Yes it is possible the claim as currently defined could get the year of peak oil wrong. My reading of current rules is that judge would have to judge peak had occurred if such percentage changes happened again.
We are now further into oil production so another such large drop while still on the way up seems less likely. Also, there has to be some balance reached between how long to wait for judgement and how certain you want to be. The more likely concerning scenario to me is drops of between 0% and 1% such that we have to wait for around 10 years of data after the peak for it to be declared. To me this is rather long so rather than wanting to increase the 5% to make it more certain, I am wondering if we should make it easier to judge the claim earlier (even if it increases risk of judging it correctly per wording but wrongly as to actual peak oil date).

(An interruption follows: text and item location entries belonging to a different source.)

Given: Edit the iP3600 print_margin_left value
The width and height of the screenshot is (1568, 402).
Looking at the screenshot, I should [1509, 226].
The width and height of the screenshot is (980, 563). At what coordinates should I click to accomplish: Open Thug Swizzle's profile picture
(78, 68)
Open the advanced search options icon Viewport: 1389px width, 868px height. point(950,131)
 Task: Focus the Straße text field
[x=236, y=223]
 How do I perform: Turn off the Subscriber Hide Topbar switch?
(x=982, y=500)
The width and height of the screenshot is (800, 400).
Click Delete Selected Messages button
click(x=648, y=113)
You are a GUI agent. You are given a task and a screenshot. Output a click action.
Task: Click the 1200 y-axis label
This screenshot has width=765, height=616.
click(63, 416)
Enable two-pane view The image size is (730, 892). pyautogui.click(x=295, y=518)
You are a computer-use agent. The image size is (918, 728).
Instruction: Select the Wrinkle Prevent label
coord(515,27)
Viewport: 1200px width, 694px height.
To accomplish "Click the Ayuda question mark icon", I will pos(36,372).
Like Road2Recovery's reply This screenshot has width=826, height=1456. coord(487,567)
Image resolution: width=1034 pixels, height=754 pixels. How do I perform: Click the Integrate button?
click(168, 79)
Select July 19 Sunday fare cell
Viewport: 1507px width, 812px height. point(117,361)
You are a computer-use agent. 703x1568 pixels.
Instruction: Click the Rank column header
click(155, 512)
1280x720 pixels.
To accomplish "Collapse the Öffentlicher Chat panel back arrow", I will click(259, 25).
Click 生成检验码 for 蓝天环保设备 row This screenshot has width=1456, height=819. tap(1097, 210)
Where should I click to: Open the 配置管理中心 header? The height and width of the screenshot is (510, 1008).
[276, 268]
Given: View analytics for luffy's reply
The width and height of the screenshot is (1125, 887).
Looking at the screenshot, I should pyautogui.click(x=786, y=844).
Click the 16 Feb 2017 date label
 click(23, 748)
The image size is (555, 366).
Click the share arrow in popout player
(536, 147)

Perhaps (either 5% decline from peak level or 5 consecutive years of declines in total exceeding 2%) provided that there are widespread expectations of further declines in production? Hopefully, this attempts to make it more certain and can allow less waiting after peak in some circumstances?
If people wish to suggest whether we need to make it more certain or whether possibly waiting time after peak is more important, please do so. Suggestions on how to word it to get the best combination of both aims are also welcome.
Is a 5% drop enough? Based on that definition we reached peak oil in 1980. Of course production recovered subsequently but there were six years following 1980 where production was over 5% below 1980 levels, and two years when it was over 10% below 1980.